Sem destaque, o STF tem atuado firmemente contra direitos sociais e no desmonte do modelo de Estado. Cometeu um erro crasso, mas provavelmente intencional, de permitir a privatização de subsidiárias de estatais, sem aprovação do Congresso. Ali teve início os grandes negócios do momento, com subsidiárias sendo vendidas sem maiores cuidados provocando um esvaziamento gradativo da lógica econômicas das grandes estatais.
Tudo isso sem nenhuma discussão, sem a menor preocupação em organizar audiências públicas para melhor entender as consequências de cada decisão. Sua única missão cívica é usar as ferramentas de Pavlov para manter Bolsonaro sob controle. Quando ele ameaça ultrapassar a linha democrática, leva um choque e recua.
Paradoxalmente, é esse movimento de contenção que fortalece a estratégia mais perigosa, de tomada gradativa dos poderes de Estado através da cooptação e da infiltração em todas as instituições.

Peça 6 – os alertas de Fachin

O Ministro Luiz Edson Fachin tem dupla militância. No STF, tem sido o principal agente da destruição do sistema político, abrindo espaço para o bolsonarismo. Vez por outra, participa de algum evento e, chamado para palestrar, relembra o finado jurista Fachin, defensor das grandes causas.
Na última vez, citou o livro “Como as democracias morrem”, de Steven Levitsky e Daniel Ziblatt, para alertar para os riscos no caminho da democracia brasileira.
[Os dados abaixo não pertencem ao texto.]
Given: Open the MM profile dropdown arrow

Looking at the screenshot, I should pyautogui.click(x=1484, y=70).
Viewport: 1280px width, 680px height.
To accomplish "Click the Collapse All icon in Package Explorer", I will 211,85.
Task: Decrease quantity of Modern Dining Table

Para Fachin, o Brasil está em recessão democrática, com o incentivo à violência, a demonização dos adversários e as ameaças de não aceitar derrotas para as urnas.
Não há nenhuma esperança que o Ministro Fachin abra algum espaço para o jurista Fachin poder ressurgir das sombras e acordar o Supremo para a ameaça óbvia à democracia, representada pelo novo-velho Bolsonaro.
Nem se percebe nenhum sinal de vida nas forças de oposição, inertes, acomodadas em denúncias óbvias contra Bolsonaro, mas sem capacidade de articular qualquer linha de resistência.